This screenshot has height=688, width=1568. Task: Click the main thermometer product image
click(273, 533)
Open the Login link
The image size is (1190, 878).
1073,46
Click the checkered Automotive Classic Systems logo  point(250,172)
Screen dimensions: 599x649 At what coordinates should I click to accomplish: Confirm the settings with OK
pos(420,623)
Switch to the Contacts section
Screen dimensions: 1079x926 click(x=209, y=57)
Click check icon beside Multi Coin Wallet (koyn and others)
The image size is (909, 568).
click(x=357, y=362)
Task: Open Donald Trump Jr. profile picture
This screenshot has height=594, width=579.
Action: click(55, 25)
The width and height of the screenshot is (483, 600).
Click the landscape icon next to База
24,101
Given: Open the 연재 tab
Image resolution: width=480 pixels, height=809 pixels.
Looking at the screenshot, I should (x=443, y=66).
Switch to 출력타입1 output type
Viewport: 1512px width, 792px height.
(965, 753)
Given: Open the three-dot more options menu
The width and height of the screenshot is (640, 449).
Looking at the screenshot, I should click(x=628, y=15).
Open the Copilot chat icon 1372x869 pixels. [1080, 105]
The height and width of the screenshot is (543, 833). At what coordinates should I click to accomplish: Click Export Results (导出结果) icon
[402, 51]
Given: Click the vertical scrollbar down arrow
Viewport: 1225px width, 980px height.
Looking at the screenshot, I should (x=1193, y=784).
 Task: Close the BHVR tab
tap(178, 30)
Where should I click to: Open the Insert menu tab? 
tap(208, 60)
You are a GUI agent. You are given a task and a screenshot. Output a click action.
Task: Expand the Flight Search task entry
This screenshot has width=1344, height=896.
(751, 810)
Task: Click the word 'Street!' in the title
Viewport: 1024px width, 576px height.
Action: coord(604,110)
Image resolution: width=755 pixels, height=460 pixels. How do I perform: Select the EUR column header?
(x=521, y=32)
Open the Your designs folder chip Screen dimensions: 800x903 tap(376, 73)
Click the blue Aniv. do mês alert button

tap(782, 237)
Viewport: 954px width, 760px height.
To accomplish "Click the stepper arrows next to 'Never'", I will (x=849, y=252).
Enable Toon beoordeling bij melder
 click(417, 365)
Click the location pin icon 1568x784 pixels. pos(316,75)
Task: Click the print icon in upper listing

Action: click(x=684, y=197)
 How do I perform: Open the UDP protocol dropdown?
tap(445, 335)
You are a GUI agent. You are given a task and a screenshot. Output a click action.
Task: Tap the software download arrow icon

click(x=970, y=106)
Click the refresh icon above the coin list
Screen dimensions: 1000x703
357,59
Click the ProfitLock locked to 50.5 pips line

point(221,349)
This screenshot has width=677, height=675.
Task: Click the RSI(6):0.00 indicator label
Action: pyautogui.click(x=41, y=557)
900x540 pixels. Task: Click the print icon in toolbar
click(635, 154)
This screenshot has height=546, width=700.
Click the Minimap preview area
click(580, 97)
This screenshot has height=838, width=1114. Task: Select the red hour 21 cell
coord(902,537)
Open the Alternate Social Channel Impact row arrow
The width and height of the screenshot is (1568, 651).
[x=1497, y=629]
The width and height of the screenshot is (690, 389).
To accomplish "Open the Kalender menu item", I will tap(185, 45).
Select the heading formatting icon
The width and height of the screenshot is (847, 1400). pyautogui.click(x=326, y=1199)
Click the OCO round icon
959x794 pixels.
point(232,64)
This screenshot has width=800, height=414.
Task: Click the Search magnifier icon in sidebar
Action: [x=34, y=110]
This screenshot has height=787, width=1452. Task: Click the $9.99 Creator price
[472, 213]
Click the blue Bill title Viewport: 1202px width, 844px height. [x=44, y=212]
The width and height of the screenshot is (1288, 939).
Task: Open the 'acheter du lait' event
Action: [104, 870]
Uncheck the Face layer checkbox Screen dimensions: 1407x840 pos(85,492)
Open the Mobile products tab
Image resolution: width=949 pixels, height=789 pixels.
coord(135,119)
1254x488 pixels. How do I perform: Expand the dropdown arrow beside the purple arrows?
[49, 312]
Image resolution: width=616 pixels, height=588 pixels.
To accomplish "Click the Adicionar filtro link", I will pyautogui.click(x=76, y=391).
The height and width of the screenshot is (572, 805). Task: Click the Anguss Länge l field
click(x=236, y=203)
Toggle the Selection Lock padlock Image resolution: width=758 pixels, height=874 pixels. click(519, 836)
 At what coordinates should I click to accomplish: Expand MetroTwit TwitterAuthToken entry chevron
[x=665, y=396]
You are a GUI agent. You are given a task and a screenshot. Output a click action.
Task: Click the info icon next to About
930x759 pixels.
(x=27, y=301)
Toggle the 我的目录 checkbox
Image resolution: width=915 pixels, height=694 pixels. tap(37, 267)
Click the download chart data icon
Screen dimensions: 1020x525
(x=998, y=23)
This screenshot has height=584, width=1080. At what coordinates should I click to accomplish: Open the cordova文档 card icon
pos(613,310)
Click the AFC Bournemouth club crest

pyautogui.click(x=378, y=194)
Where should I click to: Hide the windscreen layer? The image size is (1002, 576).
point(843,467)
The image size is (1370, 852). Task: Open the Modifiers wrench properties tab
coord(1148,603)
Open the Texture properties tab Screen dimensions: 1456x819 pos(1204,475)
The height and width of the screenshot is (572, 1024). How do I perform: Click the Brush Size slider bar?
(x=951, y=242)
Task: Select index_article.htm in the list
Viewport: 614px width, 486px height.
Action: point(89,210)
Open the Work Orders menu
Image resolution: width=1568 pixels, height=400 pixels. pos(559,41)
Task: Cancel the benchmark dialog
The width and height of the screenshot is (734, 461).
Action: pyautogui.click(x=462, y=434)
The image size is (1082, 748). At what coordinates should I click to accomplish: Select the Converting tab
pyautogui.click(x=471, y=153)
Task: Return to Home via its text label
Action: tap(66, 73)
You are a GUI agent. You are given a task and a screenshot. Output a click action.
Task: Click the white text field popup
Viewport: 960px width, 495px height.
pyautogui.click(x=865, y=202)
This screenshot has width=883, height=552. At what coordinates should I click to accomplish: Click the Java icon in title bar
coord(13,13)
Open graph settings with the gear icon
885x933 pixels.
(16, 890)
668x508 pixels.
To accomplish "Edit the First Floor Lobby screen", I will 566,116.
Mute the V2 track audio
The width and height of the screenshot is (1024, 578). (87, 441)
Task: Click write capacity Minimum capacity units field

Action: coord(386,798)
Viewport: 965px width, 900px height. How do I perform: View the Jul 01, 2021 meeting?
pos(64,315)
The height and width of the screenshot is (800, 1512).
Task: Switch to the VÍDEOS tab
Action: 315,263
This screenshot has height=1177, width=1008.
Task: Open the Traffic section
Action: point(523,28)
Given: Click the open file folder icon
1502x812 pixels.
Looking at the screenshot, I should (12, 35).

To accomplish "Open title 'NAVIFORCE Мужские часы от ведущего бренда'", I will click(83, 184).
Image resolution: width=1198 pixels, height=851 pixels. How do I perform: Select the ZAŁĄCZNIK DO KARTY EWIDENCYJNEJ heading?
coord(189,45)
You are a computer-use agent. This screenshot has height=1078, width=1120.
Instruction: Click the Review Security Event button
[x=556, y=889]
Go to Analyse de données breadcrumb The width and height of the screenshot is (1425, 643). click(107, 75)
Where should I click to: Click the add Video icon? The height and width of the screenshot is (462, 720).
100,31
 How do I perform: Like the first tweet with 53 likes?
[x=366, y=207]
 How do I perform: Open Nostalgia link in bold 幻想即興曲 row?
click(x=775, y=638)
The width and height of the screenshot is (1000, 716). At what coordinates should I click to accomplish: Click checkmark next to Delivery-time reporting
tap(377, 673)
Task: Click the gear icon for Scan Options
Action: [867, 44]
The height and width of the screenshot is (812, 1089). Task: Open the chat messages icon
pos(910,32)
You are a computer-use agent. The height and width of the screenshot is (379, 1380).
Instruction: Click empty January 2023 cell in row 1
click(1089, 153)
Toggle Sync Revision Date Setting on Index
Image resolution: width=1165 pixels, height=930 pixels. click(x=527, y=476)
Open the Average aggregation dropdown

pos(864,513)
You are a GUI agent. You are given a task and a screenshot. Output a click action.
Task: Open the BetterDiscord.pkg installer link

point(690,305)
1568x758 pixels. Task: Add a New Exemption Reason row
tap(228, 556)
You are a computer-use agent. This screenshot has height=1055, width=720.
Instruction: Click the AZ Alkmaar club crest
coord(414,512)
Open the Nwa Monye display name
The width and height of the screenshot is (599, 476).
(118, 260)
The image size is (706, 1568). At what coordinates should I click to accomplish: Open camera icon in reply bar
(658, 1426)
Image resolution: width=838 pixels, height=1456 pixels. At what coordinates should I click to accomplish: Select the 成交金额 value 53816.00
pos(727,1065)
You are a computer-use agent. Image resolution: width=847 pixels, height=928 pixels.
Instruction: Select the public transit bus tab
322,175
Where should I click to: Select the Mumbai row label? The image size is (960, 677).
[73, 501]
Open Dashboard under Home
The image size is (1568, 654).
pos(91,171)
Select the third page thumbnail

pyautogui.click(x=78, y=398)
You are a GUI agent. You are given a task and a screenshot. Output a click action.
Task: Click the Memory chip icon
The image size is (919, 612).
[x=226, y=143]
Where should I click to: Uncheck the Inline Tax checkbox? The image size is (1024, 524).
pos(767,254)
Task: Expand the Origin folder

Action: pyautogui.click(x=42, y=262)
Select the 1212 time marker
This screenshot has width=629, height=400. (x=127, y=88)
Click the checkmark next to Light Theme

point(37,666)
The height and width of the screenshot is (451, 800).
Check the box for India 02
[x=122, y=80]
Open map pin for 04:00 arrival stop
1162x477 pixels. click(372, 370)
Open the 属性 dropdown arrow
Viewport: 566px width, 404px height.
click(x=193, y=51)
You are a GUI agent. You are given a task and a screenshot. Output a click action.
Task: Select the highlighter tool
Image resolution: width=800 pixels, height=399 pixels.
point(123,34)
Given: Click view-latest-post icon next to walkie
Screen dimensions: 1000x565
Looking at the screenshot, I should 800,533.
-=-=-
## Goal of the exercise:
Tell how many lines above hold "will", nothing more.

## Finished task:
5